"The only thing which makes helping others better is to partner with others."


Living with Hemophilia

May 14, 2015, 11:05 AM

My name is Murali Pazhayannur and I work at the penthouse level in the Wheaton office. Many of you know my car better than me as you walk past it as you enter the building from the parking garage. I was born in India and came to the US when I was 29 years old. I have hemophilia. Hemophilia is a rare inherited disorder where the blood lacks proteins that help in clotting. An injury, external or internal (in joints, muscle), leads to bleeding. Such uncontrolled bleeds eventually ends up destroying the joint, affecting its range of motion and eventually various forms of disability or even death. Hemophilia has no cure today. It can be controlled by injecting the missing clotting factor "Factor" intravenously. Factor was not available to me in India. I am living with its consequences now. I have received the best care for my condition ever since I came to the U.S.

My wife and I visited India last October. It was the Indian Holiday season and a fun time to be back in my native country. I wondered how, if at all, lives had changed for hemophiliacs in India. Prior to this visit I had established contact with the hemophilia chapter leaders in Bangalore. I had wanted to meet with patients and families; doctors, nurses and physical therapists treating the patients. And I did. I recorded several interviews with these groups and learnt a lot. In addition, I had the opportunity to address the community in two major Indian cities. Treatment for hemophilia lags far behind that in the US. Every aspect of hemophilia care- from diagnosis, Factor supply and availability, trained medical staff, hospitals- is still affected. The limited Factor available now is not affordable by the masses. The cost of one dose of Factor is frequently a family's average monthly income.  Insurance does not cover Factor costs under the 'pre-existing condition' clause. The problems do not end here. There is a social stigma about having 'hemophilia'. Teenagers are afraid to date; adults remain unmarried. They do not reveal their condition for fear of being sidelined in a job or even socially.
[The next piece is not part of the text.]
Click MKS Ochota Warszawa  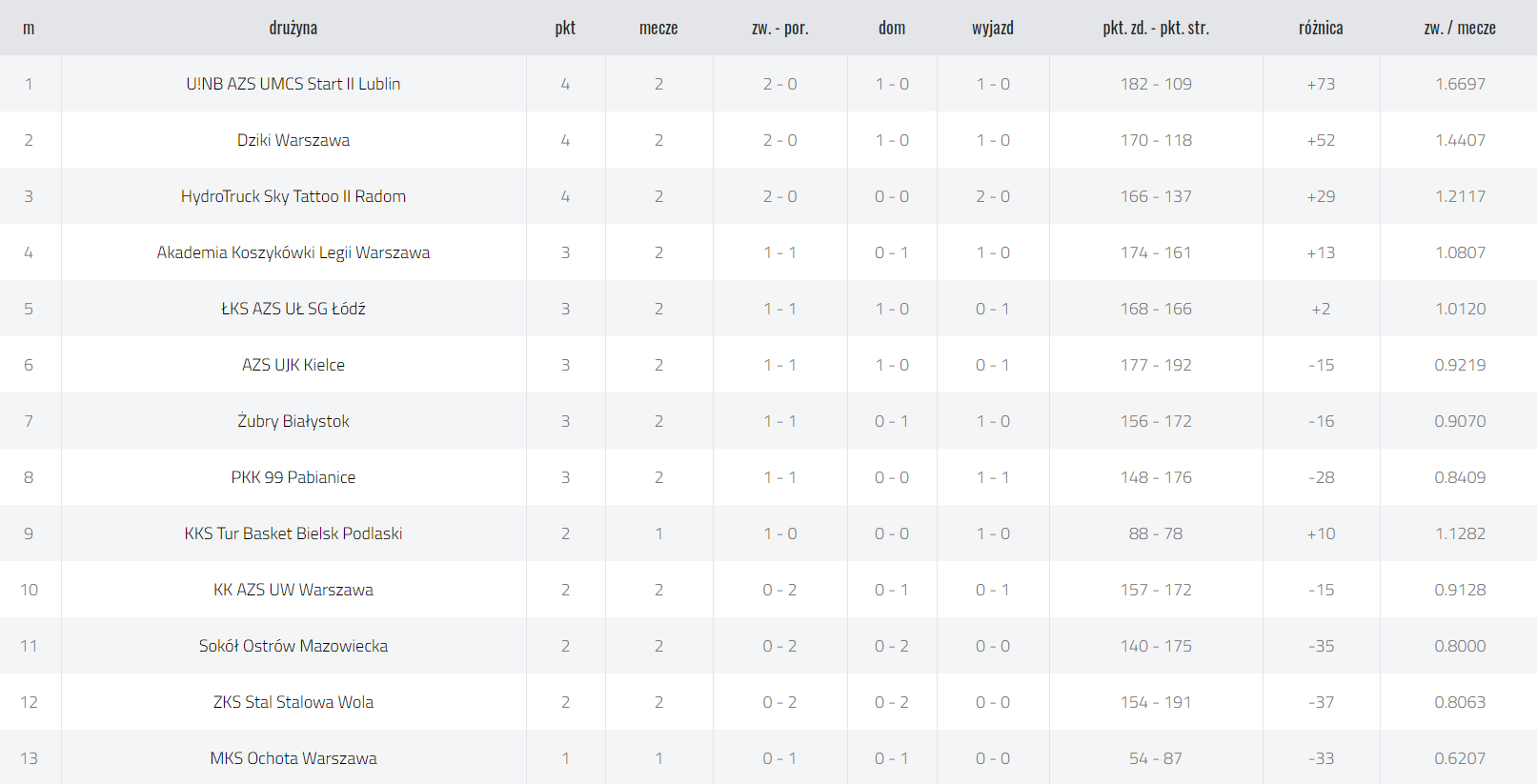point(293,758)
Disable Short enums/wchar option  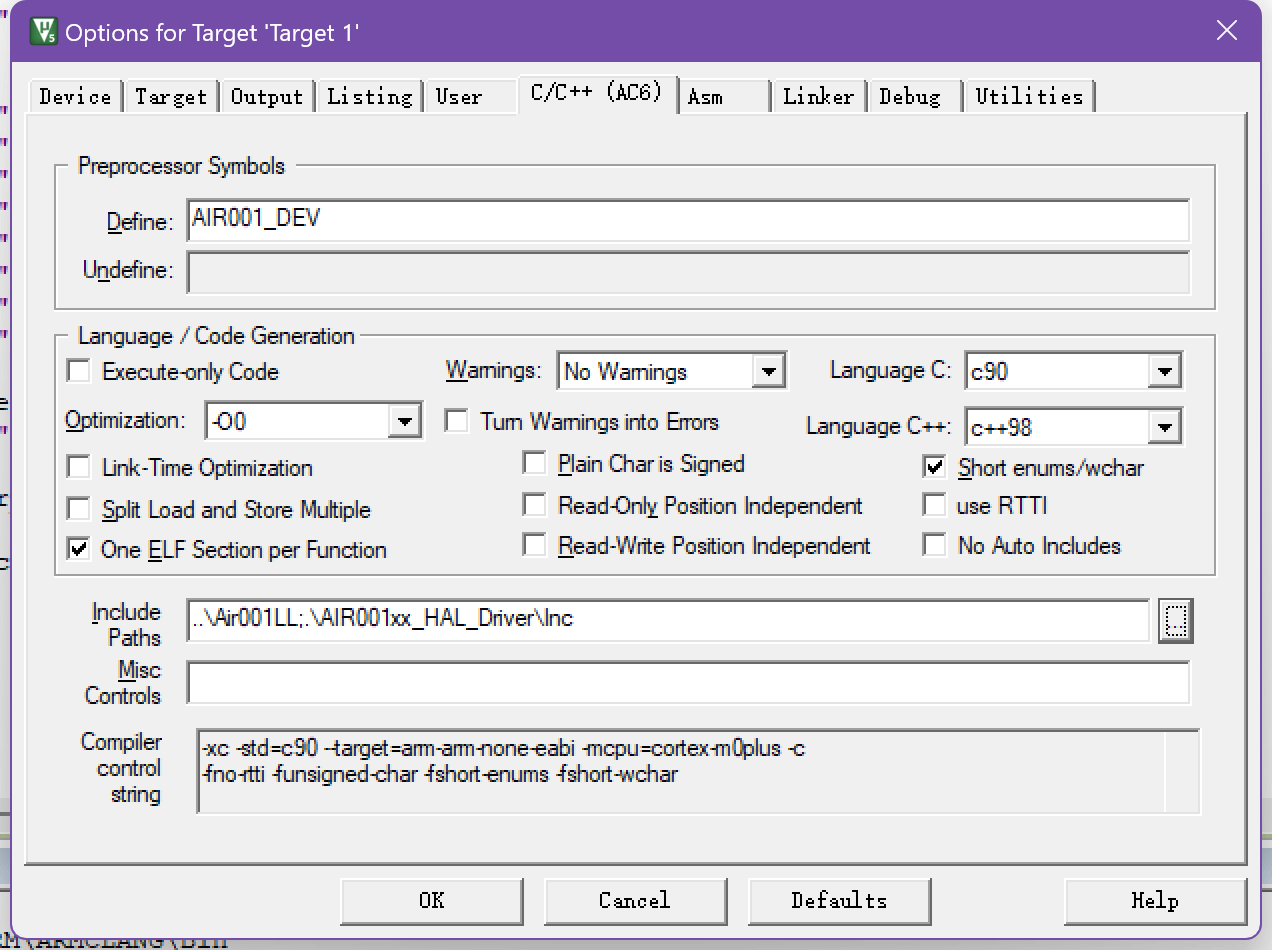[x=935, y=468]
I realized how fortunate and blessed I was to have the best care now. I have always wanted to give back to this community and have spoken at several regional and national events in the US about living with Hemophilia. My India trip was a true sensitizer to the global needs in this area. I would like to raise the general awareness of this disorder among my co-workers. I am encouraging social service organizations to raise funds to support education, mass awareness, better diagnosis and treatment for hemophilia in India. I am reaching out to Pharmaceuticals here to increase Factor supply in India. It's my personal goal to share my experiences and improve the day-to-day life of individuals with Hemophilia.